By Angela Chen 

Honeywell International Inc. provided a muted revenue outlook for 2015 and slightly lowered its projection for this year, saying it expects only modest economic growth next year.

"While we're expecting only modest GDP growth in most regions around the world next year and will accordingly continue to be conservative in our cost and resource planning, our plan is to deliver higher organic growth, " Chief Executive Dave Cote said.
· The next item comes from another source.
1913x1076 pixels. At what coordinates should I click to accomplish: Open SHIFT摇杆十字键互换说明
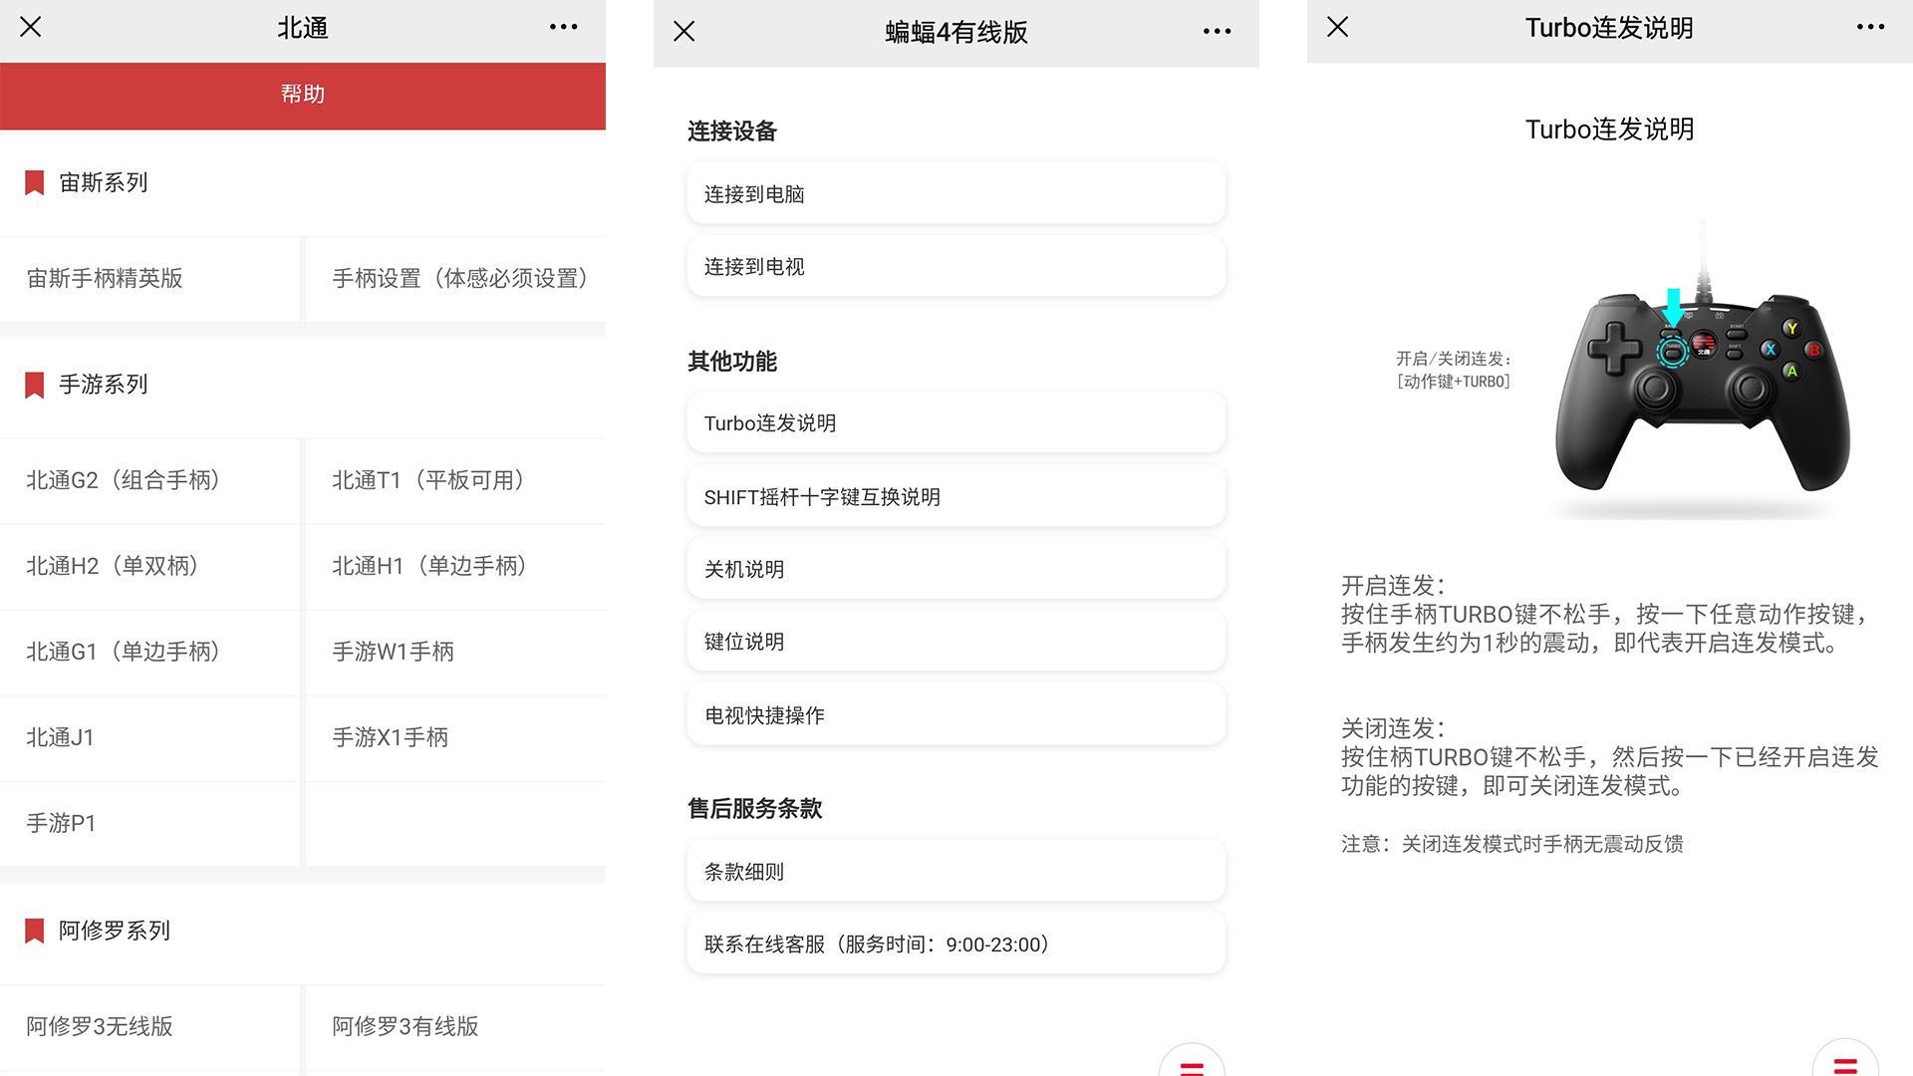coord(955,495)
The Morristown, N.J.-based industrial conglomerate repeatedly raised its 2014 guidance, buoyed by strong growth in the past few quarters. Investors will hope that the trend will continue next year, as the company predicted revenue of $40.5 billion to $41.1 billion and earnings of $5.95 to $6.15 a share. Analysts polled by Thomson Reuters had called for $41.92 billion and earnings of $6.11.

It also cut its sales view for the year to $40.1 billion to $40.2 billion from $40.3 billion to $40.4 billion but reaffirmed its earnings guidance.

Though the global economic recovery has indeed struggled to gain momentum, industrial manufacturers in recent quarters have seen cautious growth, and Honeywell, in particular, has seen strength in almost all of its segments, with profits rising 18% in the most recently ended quarter.

The company, which said it plans to focus on geographical expansion next year, has also had its eyes on acquisitions. Mr. Cote said in October that the company is considering potential acquisition targets. In March, the company said it plans to spend $10 billion on strategic acquisitions that would contribute about $5 billion to $8 billion in sales over the next five years.